• Task directions
Extract the records verbatim from the line containing "Image resolution: width=832" through the end of the records, omitting the pictures.
━━━━━━━━━━━━━━━━━━━━
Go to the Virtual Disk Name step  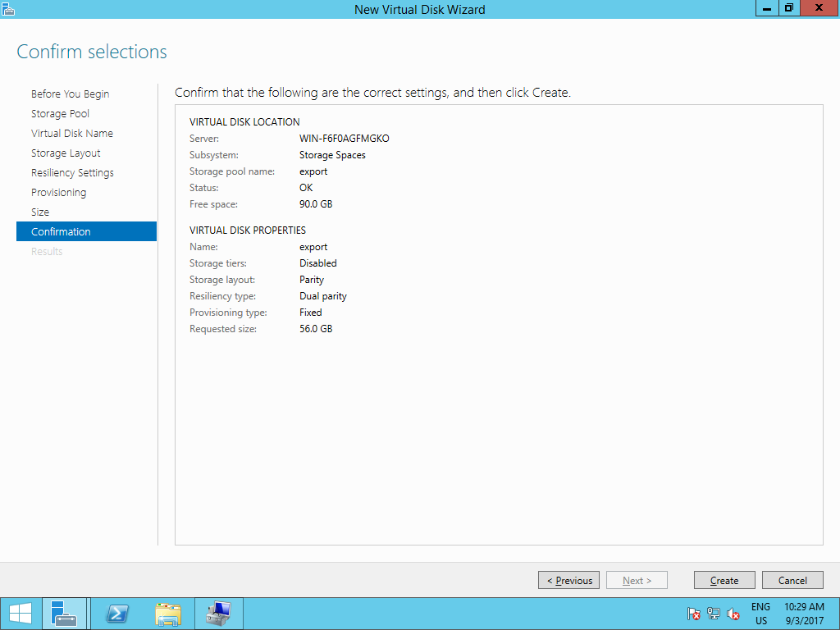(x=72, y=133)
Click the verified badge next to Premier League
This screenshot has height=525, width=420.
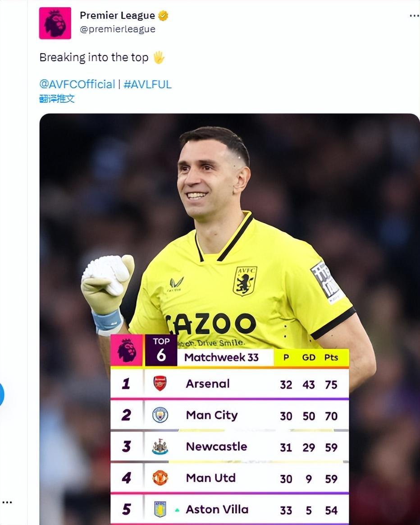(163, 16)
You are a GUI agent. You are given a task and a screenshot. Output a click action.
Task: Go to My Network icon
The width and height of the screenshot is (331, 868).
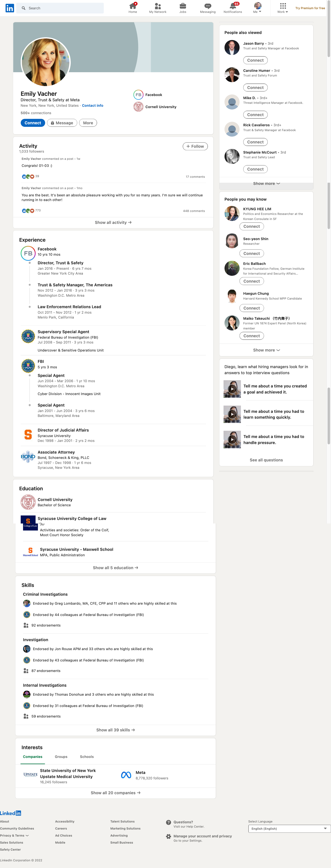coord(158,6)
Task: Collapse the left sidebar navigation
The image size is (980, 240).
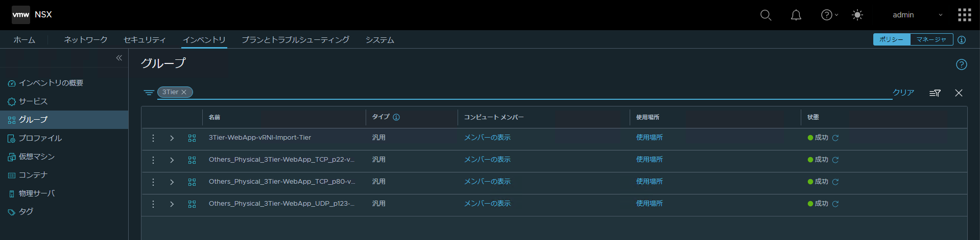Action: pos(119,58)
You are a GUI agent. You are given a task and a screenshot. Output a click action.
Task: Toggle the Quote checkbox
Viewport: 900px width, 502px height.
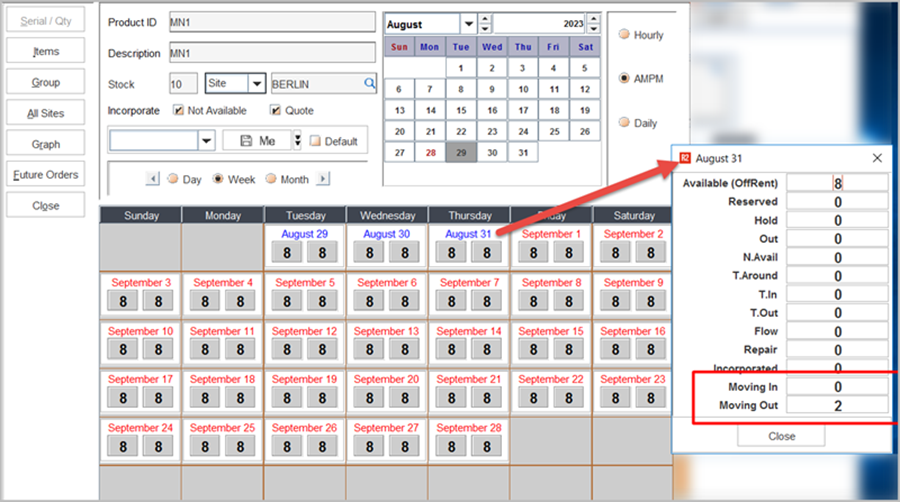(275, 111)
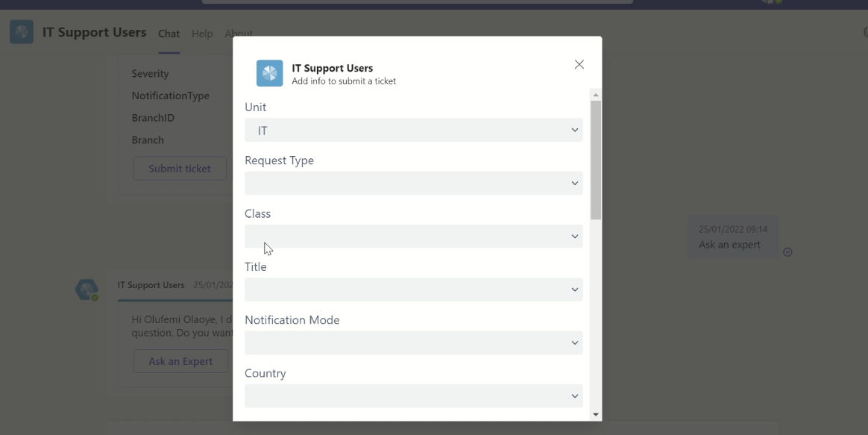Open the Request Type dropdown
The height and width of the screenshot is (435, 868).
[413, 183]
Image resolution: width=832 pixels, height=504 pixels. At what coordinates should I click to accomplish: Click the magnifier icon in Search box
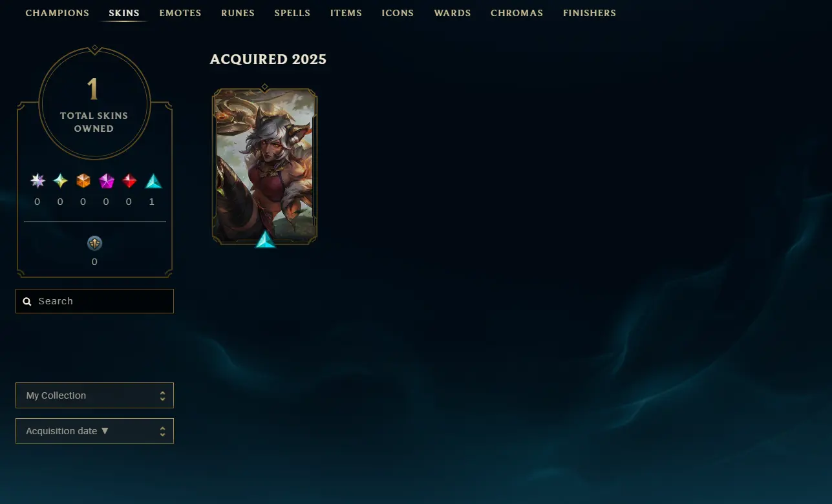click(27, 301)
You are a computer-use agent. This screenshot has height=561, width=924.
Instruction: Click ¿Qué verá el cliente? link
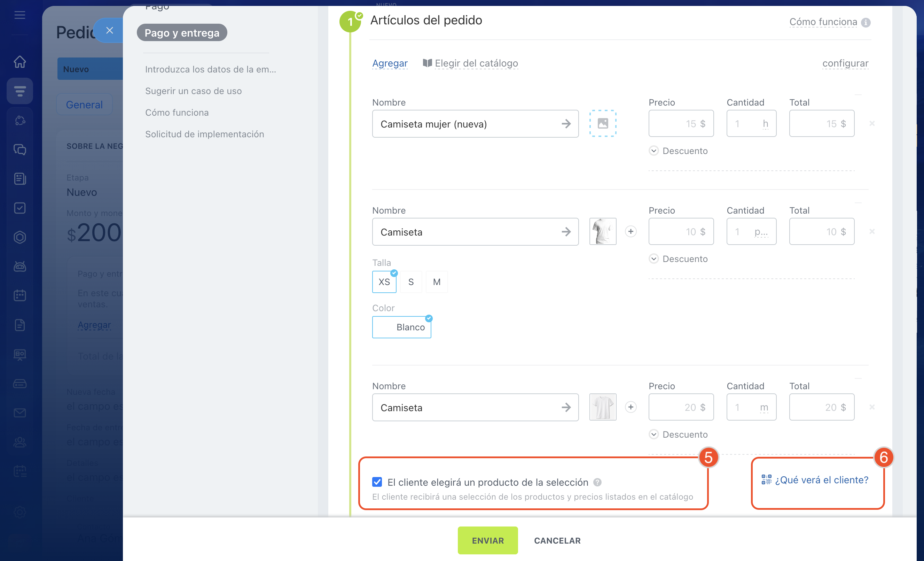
━━━━━━━━━━━━━━━━━━━━
• Written answer
Image resolution: width=832 pixels, height=504 pixels. At what coordinates should I click to accomplish: Click the magnifier icon in Search box
click(27, 301)
You are a computer-use agent. This screenshot has height=561, width=924.
Instruction: Click ¿Qué verá el cliente? link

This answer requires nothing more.